Wednesday, August 6, 2014

I've Always Relied on the Kindness of...Well...People I Know (and Occasionally Strangers)

Everything is stacked everywhere and I feel completely overwhelmed.  I have stacks of job ads.  I have stacks of framed pictures.  I have a huge stack of winter clothes I won't need for months tangled up with a pile of dresses I never take the time to wear.  I have stacks of books and stacks of movies.  I have 2 little stacks of random gifts, letters, and notes that need to go into a box so I can send them to my best friend, Nikky sometime in the not so distant future.  I have stacks of photo albums, and tonight I just feel like my life is a series of piles strewn about on my floor.

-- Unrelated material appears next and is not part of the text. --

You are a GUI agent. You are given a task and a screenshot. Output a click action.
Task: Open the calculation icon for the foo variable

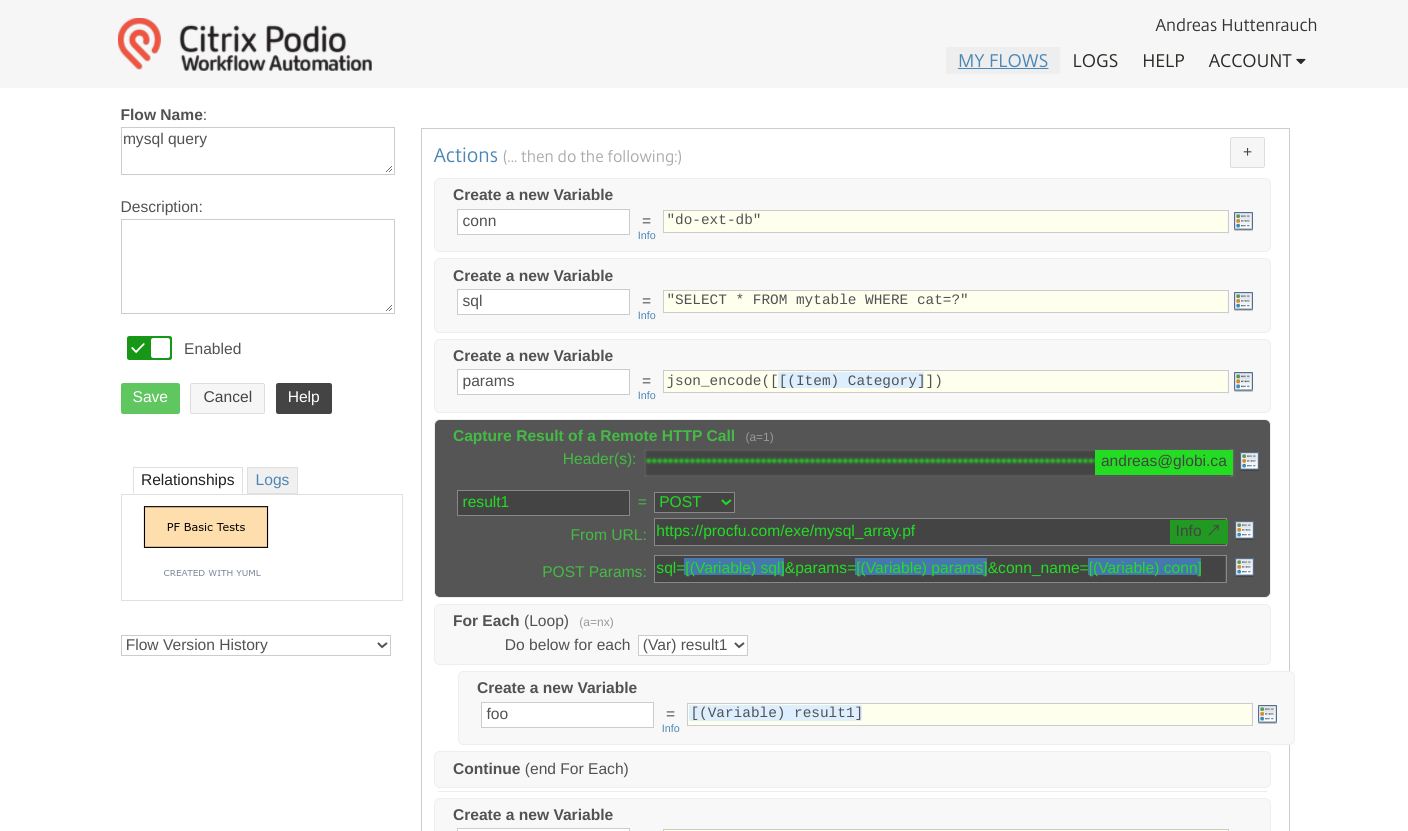1267,713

Everyone wants to help, everyone wants to ask questions, everyone wants me to come visit them soon or to go to lunch, and everyone wishes this hadn't happened.

Me too.

I keep trying to tell myself that resigning from this job that I believed was my dream job would somehow rectify what was going on.  Doing this would help me find my path back, and I still think it will, but sitting here surrounded by all this stuff that I'd honestly like to throw into the street and never see again, it's hard to believe.  (In my head I can just see all my stuff stacked on the curb as I watch out our porch windows as people come and dance with glee at their good fortune to find stacks of wonderful books and music and movies and clothes and everything as if it were that seen in Elizabethtown where Drew gets to witness just that.)

What's keeping me together is the God keeps reminding me how loved I am.  My siblings, sister-in-law, parents, uncles, aunts, cousins, and close friends keep reminding me.  People keep trying to connect me to job opportunities or volunteering as references.  People keep trying to help me get all my stuff in one place or move things for me.  People keep hugging me and telling me how glad they are to see me home.  People keep offering to injure certain offending parties.  I guess I keep trying to spread out all those beautiful kindnesses and gifts in front of me and put them on top of all the stacks.  It may seem like that would add to the mess, but really it just makes everything a little brighter and more beautiful.

Everything about this is insane, but at least there's hope.

1 comment:

hnh said...

Just keep moving forward dear. I don't know how we actually do that other than one limping step at a time, but it's better than nothing. You got this.